Piles of Jewish clothes, glasses, and hair,
half-naked bodies and holes in the ground,
their stark tongues with dirt in their mouths.
A last word adheres to their throats.
4.
After the atomic bomb in Hiroshima,
Grandfather stood alone on a black hill.
He saw nothing but smoke.
Burnt skin hanging from arms.
Under the August sky, his mother
listened to an imperial speech from a radio.
Japan was lost. Mud beneath her finger nails.
Miles away from home,
he listened to that speech. A stranger
gave him a towel.
A white towel. He wiped his face.
It smelled like dandelions; mother’s hands.

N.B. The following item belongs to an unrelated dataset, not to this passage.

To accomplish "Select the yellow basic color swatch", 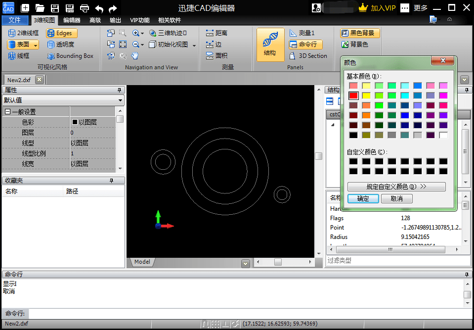I will [x=366, y=95].
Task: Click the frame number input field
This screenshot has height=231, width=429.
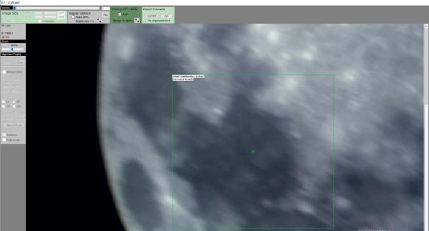Action: coord(105,9)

The Coldest Day Is For Beans
A bumble bee hive swayed;
never seen them flying. Sleet
hid the oval shape.
Grandmother lit kitchen stoves
and kerosene-oil heaters.
Azuki-beans drained in the strainer.
No sugar yet. Bitterness must be gone.
I changed the water
and placed them back into the pot.
All windows fogged.
Cooking air condensed.
Can I add now?
She curled her back and fell asleep.
Her forehead touched the tatami-mattress.
In Lawrenceville; Honeymoon
Time and again; time and again; I sit
and stay in my Japanese body; no
honeymoon: no
dining table: eight months and three
thousand dollars an Asian
or Pacific Islander resident.
Immigrant; it’s pending: I can do
nothing: I am
nothing until it clears; I can’t hire you
secretaries treat me as an illegal
alien, warn my red
passport will expire soon. I smack
a laundry basket into a chair I feel
accomplished in this country; in Lawrenceville,
Illinois: two
blocks down from a Catholic church: we rent
an apartment behind a gas station.
-from Where I Was Born (Aquarius Press/Willow Books/AUXmedia, 2019), selected by Fall 2020 PoemoftheWeek.com Guest Editor Angela Narcisco Torres
Naoko Fujimoto was born, raised in Nagoya, Japan, and studied at Nanzan Junior College. She was an exchange student and received a B.A. and M.A. from Indiana University. Her forthcoming poetry collections are "Where I Was Born", winner of the editor's choice by Willow Books (2019), "Glyph:Graphic Poetry=Trans. Sensory" by Tupelo Press (2020), and "Mother Said, I Want Your Pain", winner of the Shared Dream Immigrant Contest by Backbone Press (2018). Her first chapbook, “Home, No Home” (2016), won the annual Oro Fino Chapbook Competition by Educe Press and another short collection, “Silver Seasons of Heartache” (2017) by Glass Lyre Press, are available from each press. She is a RHINO associate & out-reach translating editor.